Das bedeutet, wir müssen bei den Investitionen in Infrastruktur in solche unterscheiden, die klassische Erträge generieren und solche, die keine Rendite erbringen, wie z.B. neue Autobahnbrücken, Sanierung von Schulen oder Krankenhäusern. Hier ist es für den Bund deutlich sinnvoller, sie über Kreditfinanzierung oder Sondervermögen zu finanzieren und sich dafür am Kapitalmarkt zu verschulden. Das noch gute Finanzrating Deutschlands trägt hier zu geringen Refinanzierungskosten des Bundes bei.

Überall dort, wo durch neue Infrastruktur für die Transformation auch Erträge generiert werden können, macht die Mobilisierung privaten Kapitals mehr Sinn, wie z.B. bei Ladesäulen für E-Mobilität, neuen Stromnetzen, Batteriespeichersystemen, Wasserstoffinfrastruktur, effizientere ÖPNV-Busse und Züge. Denn auch mit neuen Sondervermögen wird die Schuldentragfähigkeit des Staates zusätzlich belastet. Ein begrenztes und verantwortliches Maß an Schulden für die nächste Generation ist das Ziel.

Wir müssen Investitionen in Technologieführerschaft und die Transformation in eine nachhaltige Zukunft finanziell rentabel machen.

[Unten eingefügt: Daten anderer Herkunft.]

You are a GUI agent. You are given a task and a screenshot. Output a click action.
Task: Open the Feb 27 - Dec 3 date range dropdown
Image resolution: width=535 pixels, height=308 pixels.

Silke StremlauVorsitzende des Sustainable-Finance-Beirates der Bundesregierung, Multi-Aufsichtsrätin

Klare, einfache und wirksame Regulierung als Leitplanken

Die bisherige Sustainable-Finance-Regulierung hat dem Anliegen, die Transformation zu finanzieren, die Freude genommen. Das ist sehr bedauerlich, aber umkehrbar. Denn eigentlich ist Nachhaltigkeit ein Wettbewerbsvorteil. Die BDI-Studie zu Transformationspfaden für das Industrieland Deutschland belegt, welche Wachstumsmärkte durch Dekarbonisierung, Kreislaufwirtschaft, Automatisierung und Digitalisierung in Deutschland und Europa entstehen. Das sind für mich die Geschwister der Nachhaltigkeit. Es geht um verantwortliches Wirtschaften in innovativen Sektoren.

Worauf es jetzt ankommt

Aus Sicht des Sustainable-Finance-Beirates der Bundesregierung der 20. Legislaturperiode, deren Vorsitzende ich die letzten drei Jahre sein durfte, sind folgende vier Maßnahmen zur Finanzierung der Transformation in den kommenden Jahren entscheidend:

  1. Vereinheitlichung, Konsistenz und Vereinfachung der Sustainable-Finance-Regulierung auf europäischer und internationaler Ebene, um die Wirkung und Effizienz nachhaltiger Finanzierungen signifikant zu erhöhen und Planungssicherheit für KMU und Konzerne in Deutschland zu erhöhen

  2. Konsequente Ausrichtung der Kredit- und Fördervergabe an standardisierten Nachhaltigkeitskriterien, um mit einer schnellen und effizienten Finanzierung der Transformation, die Wettbewerbsfähigkeit des Standorts Deutschland zu erhöhen

  3. Steuerlich begünstigte Klimasparangebote für Kleinanleger und Einrichtung eines steuerlich geförderten Deutschen Transformationsfonds zur Beteiligung von vermögenden Privatanlegern an der Transformationsfinanzierung

  4. Intensivierung der länderübergreifenden Zusammenarbeit, um einen international tragfähigen Rahmen zur Finanzierung der Transformation in eine gerechte und nachhaltige Zukunft zu schaffen

Mit diesen Maßnahmen kann die Kraft privater Investorinnen und Investoren zur wettbewerbsfähigen und klimaresilienten Modernisierung unseres Wirtschaftsstandortes genutzt werden. Denn klar ist auch: Wenn wir diese Transformation nicht schnell angehen und sie nicht jetzt gemeinsam gestalten, werden die Folgen zu wesentlichen höheren gesellschaftlichen Verwerfungen und wirtschaftlichen Kosten führen, als wir dies aktuell ohnehin schon beobachten können.

¹Vgl. Draghi-Report, BDI-Studie „Transformationspfade für das Industrieland Deutschland, KfW et.al.